[31]: Ces déesses sont les nymphes de Jean Goujon à la fontaine des Innocents, placée alors au coin de la rue aux Fers et de la rue Saint-Denis. L'auteur les invoque ici parceque c'est à leur pied qu'Angoulevent, avec la troupe des farceurs de l'hôtel de Bourgogne, venoit faire sa montre ou parade. Il devoit aller aussi au carrefour de la Pointe-Saint-Eustache, près de ce Pont-Alais qui avoit donné son nom à un autre farceur. V. Nouvelles de Des Periers, édit. Louis Lacour, p. 133-134, et notre tome 3, p. 142.

[32]: Ceci donne raison à notre première note.

[33]: L'entrée par la grande porte étoit un des points en litige. Angoulevent prétendoit qu'il y avoit seul droit, et l'arrêt du 19 février 1608 lui conserva en effet ce privilége.

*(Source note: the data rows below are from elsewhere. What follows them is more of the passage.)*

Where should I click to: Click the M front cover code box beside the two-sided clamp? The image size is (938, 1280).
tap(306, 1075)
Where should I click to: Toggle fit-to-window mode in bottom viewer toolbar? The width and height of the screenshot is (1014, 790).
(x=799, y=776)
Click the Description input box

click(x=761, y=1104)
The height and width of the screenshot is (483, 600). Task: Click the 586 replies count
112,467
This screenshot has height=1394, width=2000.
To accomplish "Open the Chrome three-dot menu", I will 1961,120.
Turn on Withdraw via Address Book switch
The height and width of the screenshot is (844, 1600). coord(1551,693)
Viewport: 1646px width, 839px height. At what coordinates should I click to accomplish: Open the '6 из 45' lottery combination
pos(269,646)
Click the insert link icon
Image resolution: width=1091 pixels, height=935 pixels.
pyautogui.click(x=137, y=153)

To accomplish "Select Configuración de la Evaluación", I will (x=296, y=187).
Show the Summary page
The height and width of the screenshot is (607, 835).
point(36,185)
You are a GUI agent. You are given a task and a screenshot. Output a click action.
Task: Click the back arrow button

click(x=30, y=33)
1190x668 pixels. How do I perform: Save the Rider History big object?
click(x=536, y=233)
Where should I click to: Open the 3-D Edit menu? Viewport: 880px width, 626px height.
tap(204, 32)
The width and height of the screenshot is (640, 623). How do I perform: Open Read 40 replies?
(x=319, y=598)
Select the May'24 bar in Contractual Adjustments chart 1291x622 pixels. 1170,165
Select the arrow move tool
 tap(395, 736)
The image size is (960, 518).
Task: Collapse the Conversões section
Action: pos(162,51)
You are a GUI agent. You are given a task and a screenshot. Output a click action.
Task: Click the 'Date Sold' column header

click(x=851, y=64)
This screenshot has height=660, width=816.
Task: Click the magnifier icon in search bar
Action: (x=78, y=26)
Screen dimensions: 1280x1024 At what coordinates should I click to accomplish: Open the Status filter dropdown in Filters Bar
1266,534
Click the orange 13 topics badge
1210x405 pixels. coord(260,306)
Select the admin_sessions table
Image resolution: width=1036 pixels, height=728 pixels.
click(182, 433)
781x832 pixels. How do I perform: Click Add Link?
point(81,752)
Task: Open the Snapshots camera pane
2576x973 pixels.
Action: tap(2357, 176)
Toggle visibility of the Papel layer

Il y est dit que Nicolas Joubert (c'étoit le vrai nom d'Angoulevent) sera «maintenu et gardé en sa possession et jouissance de sa Principauté de Sots et des droits appartenant à icelle, même du droit d'entrée par la grande porte dudit hôtel de Bourgogne, etc.»

[34]: Le vert étoit, comme on sait, la couleur des fous.

[35]: Je ne sais ce qu'étoient ce Martin Gan et l'espèce de pourpoint dont il semble avoir amené la mode; mais je suppose que celui-ci auroit pu fort bien s'assortir avec les fameuses chausses à la martingale dont parle Rabelais. Le Duchat pense qu'on les appeloit ainsi parceque la forme en étoit empruntée aux mariniers de Martègue en Provence. C'est donc peut-être Martéguan, et non Martin Gan, qu'il faut lire ici. V. Rabelais, l. 1, ch. 20, et l. 2, ch. 7.

[36]: C'est-à-dire que son haut de chausses étoit attaché au pourpoint avec des aiguillettes, et qu'il étoit aiguilleté, comme l'Harpagon de Molière.

[37]: On faisoit alors rafle de tous les gueux irlandois et autres qui se trouvoient à Paris, et on les embarquoit pour le Canada ou Nouvelle-France. Les quartiers qui en fournissoient le plus étoient ceux des Fossés-Montmartre (V. Tallemant, édit. in-12, t. 2, p. 23), de la Ville-Neuve-sur-Gravois, où se trouvoit, comme on sait, l'une des plus fameuses cours de Miracle, etc. C'est sans nul doute à cause des nombreuses bandes de mendiants qui en partoient pour le Canada que cette partie de Paris commença de s'appeler alors la Nouvelle-France, nom qui s'est étendu au faubourg Poissonnière, qui en étoit la continuation. La caserne qui s'y trouve l'a seule gardé.

[38]: Se parer avec forfanterie. Ce mot est dans Montaigue, liv. 3, ch. 10.

[39]: C'est-à-dire un tableau bouffon, une affiche-caricature, qu'on mettra à la porte du théâtre de l'hôtel de Bourgogne.

[40]: Les peintres Zeuxis et Parashius.